The court charged as follows: "If the city caused this water meter to be removed and left in the sidewalk there a hole of 4 to 7 inches in depth and permitted that hole to stay there for the space of from six to twelve months, this would be negligence per se, and the defendant would be responsible to the plaintiff for such injuries as were directly caused by such negligence."
There was evidence of negligence to be left to the jury, but it was error to charge that this was negligence per se. In Foster v. Tryon, 169 N.C. 183, we said: "The duty which municipal corporations owe to those using their streets, and the degree of responsibility imposed upon them by law, are stated clearly and accurately by Associate Justice Hoke in Fitzgerald v. Concord, 140 N.C. 110, which has been approved in Brown v. Durham, 141 N.C. 252; Revis v. Raleigh, 150 N.C. 353; Johnson v. Raleigh, 156 N.C. 271; Bailey v. Winston, 157 N.C. 259, and in other cases. He says: `The governing authorities of a town are charged with the duty of keeping their streets and sidewalks, drains, culverts, etc., in a reasonably safe condition; and their duty does not end at all with putting them in a safe and sound condition originally, but they are required to keep them so to the extent that this can be accomplished by proper and reasonable care and continuing supervision . . . The town, however, is not held to warrant that the condition of its streets, etc., shall be at all times absolutely safe. It is only responsible for negligent breach of duty, and to establish such responsibility it is not sufficient to show that a defect exists and an injury has been caused thereby. It must be further shown that the officers of the town knew or by ordinary diligence might have discovered the defect, and that the character of the defect was such that injuries to travelers therefrom might reasonably be anticipated.'"
In Smith v. Winston, 162 N.C. 50, a new trial was ordered (542) because the judge of the Superior Court charged the jury that it was the duty of the municipal corporation to keep the streets in safe condition.

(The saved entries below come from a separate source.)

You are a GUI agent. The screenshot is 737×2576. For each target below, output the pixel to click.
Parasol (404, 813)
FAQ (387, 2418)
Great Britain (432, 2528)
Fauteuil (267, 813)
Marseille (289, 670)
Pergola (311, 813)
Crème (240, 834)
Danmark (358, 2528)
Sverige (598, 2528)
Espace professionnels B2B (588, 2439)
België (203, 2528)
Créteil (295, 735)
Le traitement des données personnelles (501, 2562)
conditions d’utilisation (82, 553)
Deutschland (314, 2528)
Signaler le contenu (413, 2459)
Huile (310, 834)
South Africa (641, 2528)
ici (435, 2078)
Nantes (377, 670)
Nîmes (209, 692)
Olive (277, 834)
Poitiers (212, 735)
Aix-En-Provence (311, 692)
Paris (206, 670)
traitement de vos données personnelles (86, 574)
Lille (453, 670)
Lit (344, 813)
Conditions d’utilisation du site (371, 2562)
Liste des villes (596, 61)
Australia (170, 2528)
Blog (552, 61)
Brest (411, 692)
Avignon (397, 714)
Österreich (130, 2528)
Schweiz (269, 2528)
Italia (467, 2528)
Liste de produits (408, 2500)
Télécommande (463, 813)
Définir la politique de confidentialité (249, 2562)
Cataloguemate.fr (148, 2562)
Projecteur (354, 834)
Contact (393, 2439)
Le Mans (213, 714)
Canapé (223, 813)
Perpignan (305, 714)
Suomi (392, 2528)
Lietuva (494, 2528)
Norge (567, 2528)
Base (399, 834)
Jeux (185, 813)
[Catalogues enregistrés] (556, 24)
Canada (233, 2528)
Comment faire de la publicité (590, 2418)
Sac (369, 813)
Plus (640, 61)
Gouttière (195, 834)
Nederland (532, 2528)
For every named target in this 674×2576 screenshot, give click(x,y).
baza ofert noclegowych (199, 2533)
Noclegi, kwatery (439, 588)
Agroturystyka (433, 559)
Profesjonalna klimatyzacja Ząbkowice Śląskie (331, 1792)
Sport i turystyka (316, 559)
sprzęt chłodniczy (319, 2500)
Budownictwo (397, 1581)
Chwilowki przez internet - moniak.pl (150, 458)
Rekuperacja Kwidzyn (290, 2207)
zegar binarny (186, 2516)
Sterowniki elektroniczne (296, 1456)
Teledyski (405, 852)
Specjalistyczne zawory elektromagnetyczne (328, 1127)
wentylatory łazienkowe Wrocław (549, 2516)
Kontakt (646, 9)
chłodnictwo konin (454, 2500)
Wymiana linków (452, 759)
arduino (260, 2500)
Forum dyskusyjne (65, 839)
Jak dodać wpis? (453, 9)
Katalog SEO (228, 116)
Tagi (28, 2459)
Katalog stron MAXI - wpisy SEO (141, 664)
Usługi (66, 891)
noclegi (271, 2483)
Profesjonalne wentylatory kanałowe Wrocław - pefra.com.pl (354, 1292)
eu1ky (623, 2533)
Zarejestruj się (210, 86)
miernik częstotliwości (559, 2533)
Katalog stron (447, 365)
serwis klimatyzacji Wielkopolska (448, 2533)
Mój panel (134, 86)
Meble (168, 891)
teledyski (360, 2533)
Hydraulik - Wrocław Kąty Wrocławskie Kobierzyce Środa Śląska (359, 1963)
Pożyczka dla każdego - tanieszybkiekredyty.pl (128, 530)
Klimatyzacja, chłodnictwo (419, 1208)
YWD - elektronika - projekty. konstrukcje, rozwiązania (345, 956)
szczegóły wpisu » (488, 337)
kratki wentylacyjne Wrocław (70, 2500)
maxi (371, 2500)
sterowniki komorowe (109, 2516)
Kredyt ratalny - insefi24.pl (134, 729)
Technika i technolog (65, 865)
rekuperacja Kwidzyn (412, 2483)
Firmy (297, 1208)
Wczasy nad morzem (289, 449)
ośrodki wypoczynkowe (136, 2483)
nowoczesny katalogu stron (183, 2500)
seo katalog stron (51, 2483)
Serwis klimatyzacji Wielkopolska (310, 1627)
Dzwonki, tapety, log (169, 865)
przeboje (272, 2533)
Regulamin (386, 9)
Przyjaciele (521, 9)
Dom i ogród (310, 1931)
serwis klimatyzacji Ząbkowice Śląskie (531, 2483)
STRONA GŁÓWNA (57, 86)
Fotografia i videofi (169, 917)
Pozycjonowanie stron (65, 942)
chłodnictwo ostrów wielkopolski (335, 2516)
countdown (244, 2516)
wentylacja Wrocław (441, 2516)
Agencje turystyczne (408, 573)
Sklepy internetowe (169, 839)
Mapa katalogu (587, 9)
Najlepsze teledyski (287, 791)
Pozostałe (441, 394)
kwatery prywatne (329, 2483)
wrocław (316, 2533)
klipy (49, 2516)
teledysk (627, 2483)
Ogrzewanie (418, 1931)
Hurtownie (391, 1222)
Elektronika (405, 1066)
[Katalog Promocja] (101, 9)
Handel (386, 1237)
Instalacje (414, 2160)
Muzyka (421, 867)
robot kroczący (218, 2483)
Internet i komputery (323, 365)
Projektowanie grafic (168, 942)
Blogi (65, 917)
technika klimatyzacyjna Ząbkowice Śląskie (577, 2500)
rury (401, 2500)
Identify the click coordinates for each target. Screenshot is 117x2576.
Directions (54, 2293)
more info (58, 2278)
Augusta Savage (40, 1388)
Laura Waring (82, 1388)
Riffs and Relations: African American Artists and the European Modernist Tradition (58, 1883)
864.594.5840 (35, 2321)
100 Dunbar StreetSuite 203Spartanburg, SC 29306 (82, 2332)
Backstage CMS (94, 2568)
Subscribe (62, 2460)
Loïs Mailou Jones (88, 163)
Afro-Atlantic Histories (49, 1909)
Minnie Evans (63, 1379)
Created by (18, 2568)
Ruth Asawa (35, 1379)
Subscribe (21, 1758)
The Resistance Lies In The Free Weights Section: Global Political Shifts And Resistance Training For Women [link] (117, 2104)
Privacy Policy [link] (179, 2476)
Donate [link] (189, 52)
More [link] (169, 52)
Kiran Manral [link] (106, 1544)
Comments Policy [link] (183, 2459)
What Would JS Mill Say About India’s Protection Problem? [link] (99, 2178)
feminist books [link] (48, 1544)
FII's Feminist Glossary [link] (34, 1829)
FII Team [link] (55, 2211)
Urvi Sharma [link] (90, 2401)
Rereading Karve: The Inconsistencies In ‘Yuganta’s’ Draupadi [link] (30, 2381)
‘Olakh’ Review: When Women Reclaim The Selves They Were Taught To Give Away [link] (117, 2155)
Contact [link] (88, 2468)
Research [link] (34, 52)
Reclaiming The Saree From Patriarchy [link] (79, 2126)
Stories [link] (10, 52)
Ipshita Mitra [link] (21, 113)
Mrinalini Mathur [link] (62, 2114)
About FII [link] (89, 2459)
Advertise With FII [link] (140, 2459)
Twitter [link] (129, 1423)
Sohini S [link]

The measure of duty established by these authorities is that the streets shall be maintained in a reasonably safe condition, and whether the corporation has done so or not is a question of fact to be decided by a jury, and cannot be declared as matter of law. This is particularly true under the evidence in this record, as Mr. Redwine, who described the hole in the sidewalk with more particularity than any other witness, and who said it was 4 or 5 inches deep, also said: "It did not look dangerous to me." If the judge can say it is negligence per se to leave a hole in the sidewalk 4 inches deep, as he has done in this case, can he say so as to a hole 3 inches deep, or 2 or 1? Where is the line to be drawn? It is safer and wiser to leave the conditions and circumstances to the jury.
Cited: Rollins v. Winston-Salem, 176 N.C. 413 (c); Graham v. Charlotte, 186 N.C. 664 (c); Tinsley v. Winston-Salem, 192 N.C. 599 (c); Michaux v. Rocky Mount, 193 N.C. 551 (c); Ferguson v. Asheville, 213 N.C. 573, 574 (c); Houston v. Monroe, 213 N.C. 791 (d); Barnes v. Wilson, 217 N.C. 194 (c); Barnes v. Wilson, 217 N.C. 198 (j); Gettys v. Marion, 218 N.C. 269 (c).